Michigan Consumer Sentiment today came in at a six month high. It rose to 67.6 vs. last month’s 64.1. Our trade deficit narrowed as well and many see Christmas retail sales up. There is optimism that Europe will come out with a solution to its Euro problem.
Don’t believe it say some economists. “Of course, a simple scratch beneath the surface reveals what many realists suspect,” says Tyler Durden at Zero Hedge blog, “expectations for the future are the major driver of the headline number. Unfortunately we have seen exactly this pattern before. Not only are the levels and changes similar to Q3/Q4 2008 but the underlying events (recessionary concerns, banking liquidity concerns, crisis of confidence) are eerily similar. The we’ve-been-down-so-long-it-has-to-get-better crowd psychology is intriguing as the rise in hope over the past four months is the largest in over 30 months as the delta between current reality and the green green grass of next year drops. While animal spirits are arguably of interest in short term macro cycles, we note that the ramps in the hopium index ten to last 4-5 months at most and that is where we are now.”
He’s not alone in his pessimism. On Fox Business News this morning Dan Shaffer was dire. The author of “Profiting in Economic Storms” joined Stuart Varney to discuss Europe’s part in this. Here’s the exchange:
Varney asked if Europe is kicking the can down the road in their Euro solutions summit.

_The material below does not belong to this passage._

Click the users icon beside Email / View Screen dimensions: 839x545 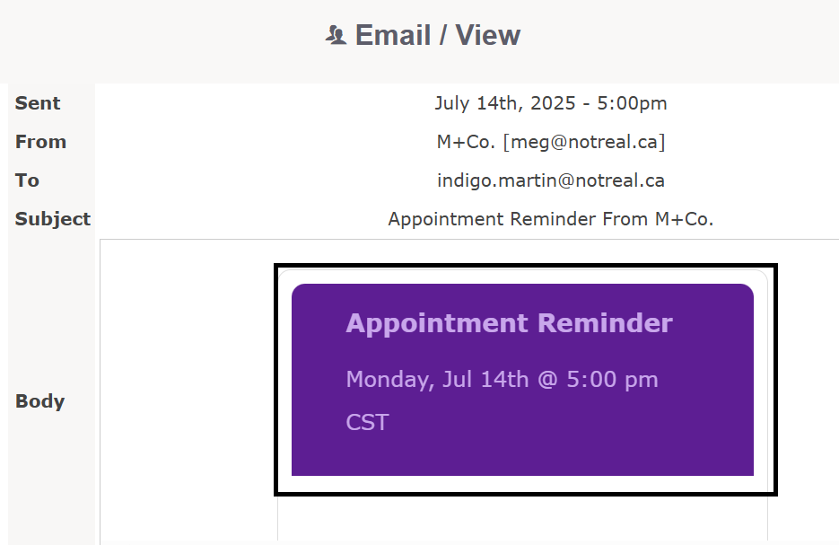click(336, 35)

Shaffer concurred and said, “It’s a natural cycle. They’re trying to fight a natural deflationary cycle. It’s in its early stages. They’re going to try to pump more money into the banks to try to save these bonds. Where is this other money coming from? They’re just chasing something that is an inevitable cycle. It’s like 1932. That’s where we are.”

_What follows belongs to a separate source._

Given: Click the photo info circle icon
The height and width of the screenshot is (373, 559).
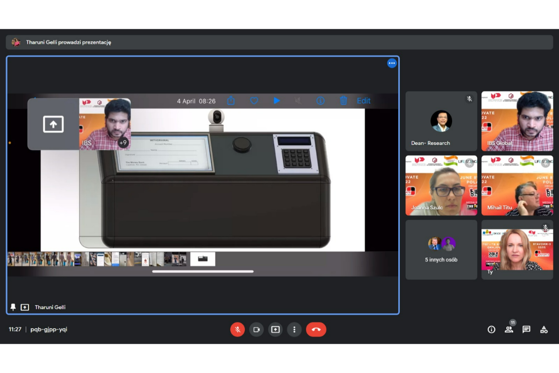Looking at the screenshot, I should (320, 101).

Varney: “How do you invest then?”
Shaffer: “This is what I wrote in my book a year ago. Short the Euro, short the stock market or get out of the stock market and buy U.S. treasuries and stay in cash and safe investments. That’s this part of the cycle. This is not the time to be chasing real estate or yields.”
V: “We’re still in this part of the cycle?”

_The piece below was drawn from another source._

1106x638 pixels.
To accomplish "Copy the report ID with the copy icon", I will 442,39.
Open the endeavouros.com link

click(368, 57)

DS: “We’re in the early stages. This is going to last to 2013, could extend to 2016. Get out of commodities. This bubble is – again – we’re in the early stages of a deflationary depression. That means that people are going to start selling all asset classes so that they can raise cash because they’re not going to have enough money to fund themselves as incomes come down and asset classes fall apart.”
SV: “Deflationary depression?”
DS: “We had an inflationary depression in the 70s and now we’re into a deflationary depression.”
SV: “Europe’s headed for depression?”
DS: “The economies expand and economies contract. What we have now is almost every economy in the world is contracting and China is in the beginning of a contraction. The global economy is tied together. The Euro is just a part. On November 30, the last day of the month, the Federal Reserve in our country and 4 other Federal Reserves of other countries announced that they are pumping US dollars in the banking system in the next period of time. Why? What happened on November 30th? Debt is defaulting all over the world in U.S. dollars. I’m long in the dollar.”
Analyst Charles Payne noted that “cycles don’t have to happen. But if these countries continue to say we’re going to spend no matter what, vilify the rich, increase taxes instead of lowering them…”
DS: “No matter what they do they don’t have enough tax revenue to support the debt these countries are holding. So they are going to cut back on measures of spending money. Cutting back on spending money lowers GDP and it lowers economic growth. No matter what they do, they don’t have enough money to solve the problem.”